Mukeli is also a minority owner of Ameken Minewest Company Limited, which also holds an active mining license in Mutomo sub-county of Kitui, in an area covering 135.5 square kilometers. Government records show that the application for the mining of limestone, magnesite, and manganese was initiated in 2015 and granted in 2018. Two weeks after the license was granted, Mematira Holdings Limited was incorporated, with Nyamai’s husband and daughter as directors. Today, Mematira Holdings is the majority shareholder of Ameken Minewest, which is now in the process of obtaining another mining license in Kitui County.
According to public documents, Ameken also dabbles in road works and the transport of liquefied petroleum gas. And it’s been named by the Directorate of Criminal Investigations in a fuel fraud scheme.
Yet another company, Wet Blue Proprietors Logistics Ltd., shares a phone number with Tira Southshore and another post office box with Icpher Consultants Company Ltd., according to a Kenya National Highway Authority list of pre-qualified vendors.
Mrs Nyamai and her husband co-own Wet Blue.
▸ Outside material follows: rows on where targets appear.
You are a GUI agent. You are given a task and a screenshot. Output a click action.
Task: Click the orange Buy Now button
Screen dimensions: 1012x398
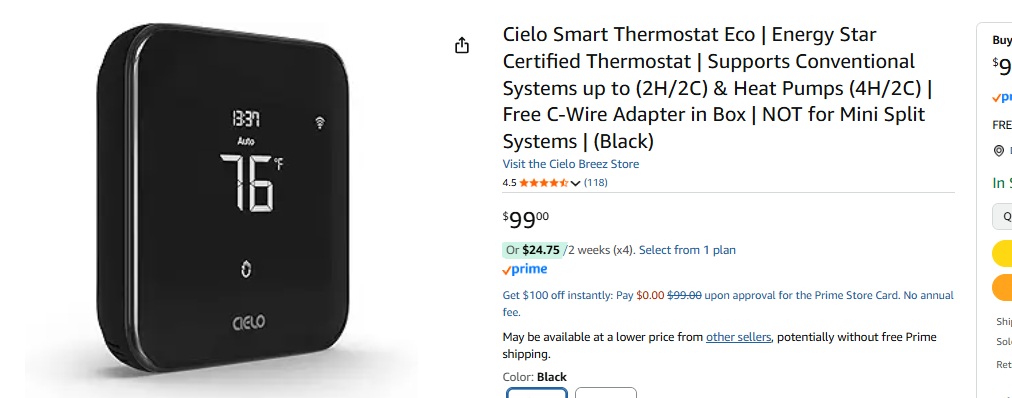(1002, 287)
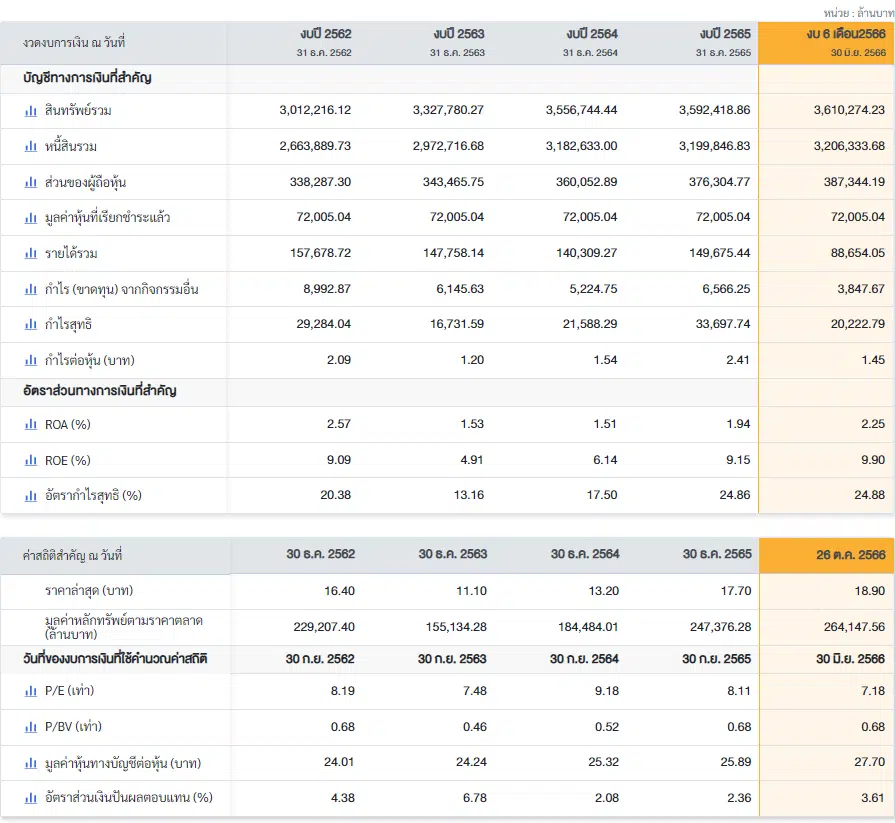The image size is (895, 823).
Task: Select the งบปี 2562 column header
Action: click(x=324, y=42)
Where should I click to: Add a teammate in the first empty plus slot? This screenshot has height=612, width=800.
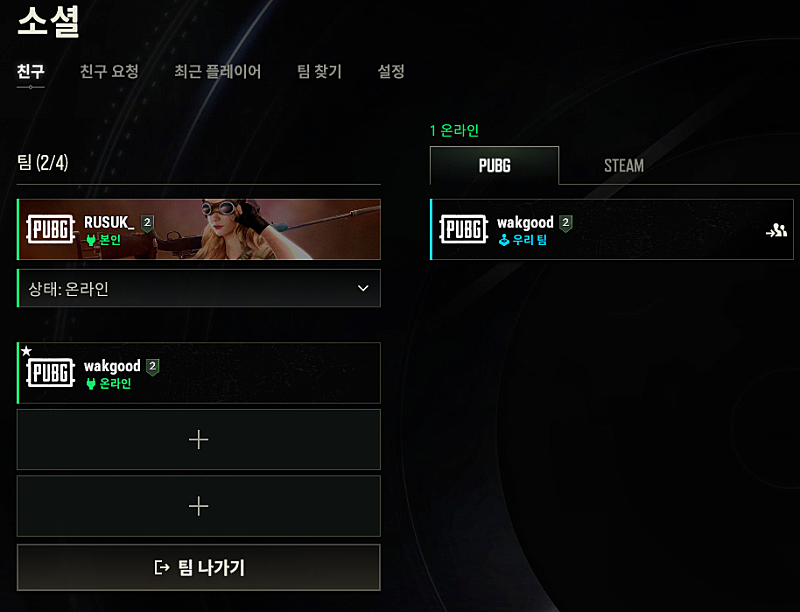tap(199, 439)
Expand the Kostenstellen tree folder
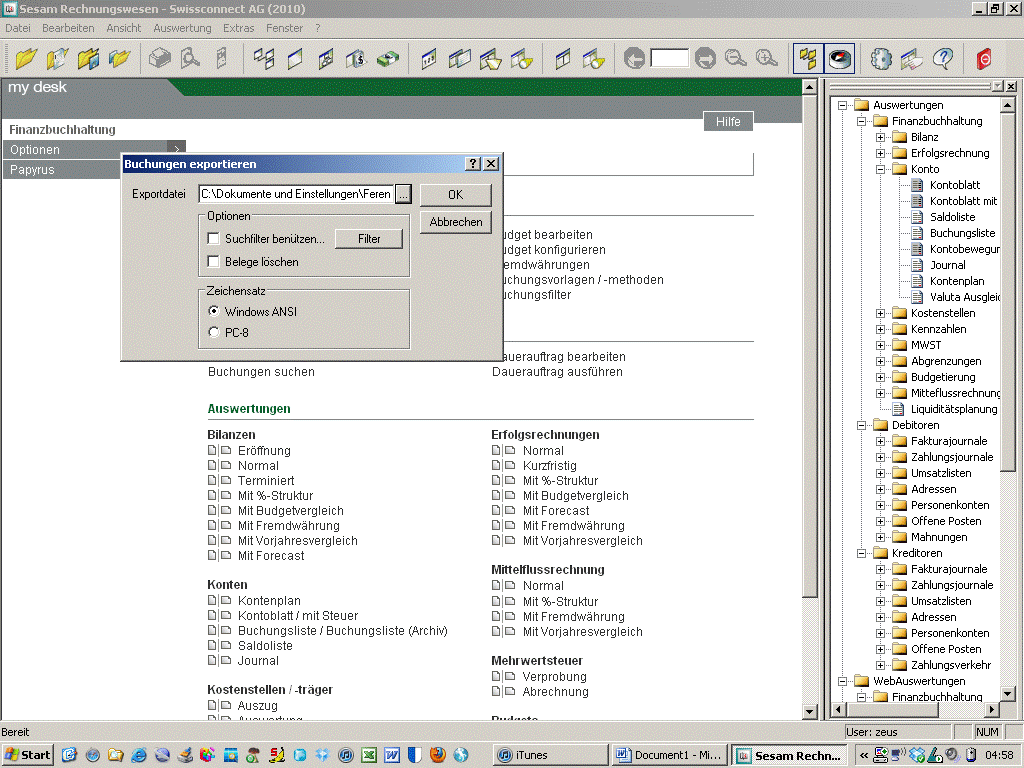The width and height of the screenshot is (1024, 768). click(881, 313)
The consulting company was opened in 2010, the same year that the lawmaker completed her PhD work in HIV/AIDS education in Denmark.
Wet Blue was licenced in 2014 as a dam contractor and supplier of water, sewerage, irrigation and electromechanical works. It’s also listed by KENHA as a vetted consultant for HIV/AIDS mitigation services, together with Icpher Consultants.
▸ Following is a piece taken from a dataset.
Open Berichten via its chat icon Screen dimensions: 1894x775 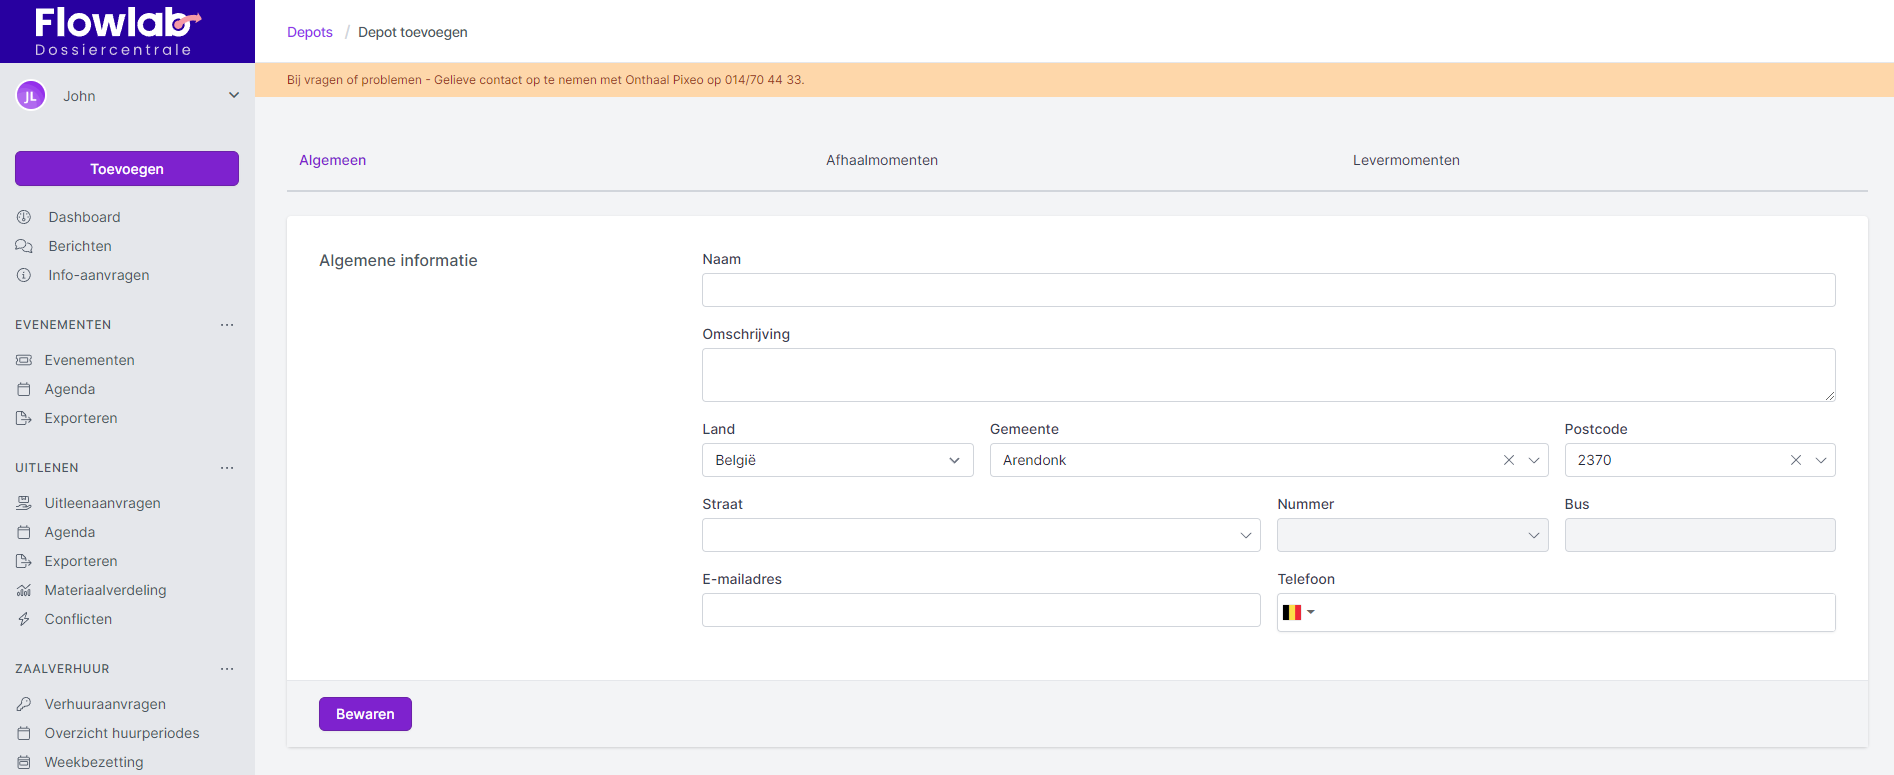pos(24,246)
It is unclear why these companies are qualified to deliver all these services simultaneously.
“Shell companies receiving contracts in the public sector in Kenya have enabled corruption, fraud and tax evasion in the country. They are literally special purpose vehicles to conduct ‘heists’ and with no track record to deliver the public goods, works or services procured,” said Sheila Masinde, executive director of Transparency International-Kenya.
Both MOH and Ms Mukeli refused to confirm whether the ordered supplies were delivered.
Mrs Nyamai also co-owns Ameken Petroleum Limited together with Alfred Agoi Masadia and Allan Sila Kithome.
Mr Agoi is an ANC Party MP for Sabatia Constituency in Vihiga County, and was on the same Health Committee as Mrs Nyamai, a Jubilee Party legislator. Mr Sila is a philanthropist who is campaigning for the Kitui County senate seat in the 2022 election.
Juliet Atellah at The Elephant and Finance Uncovered in the UK contributed reporting.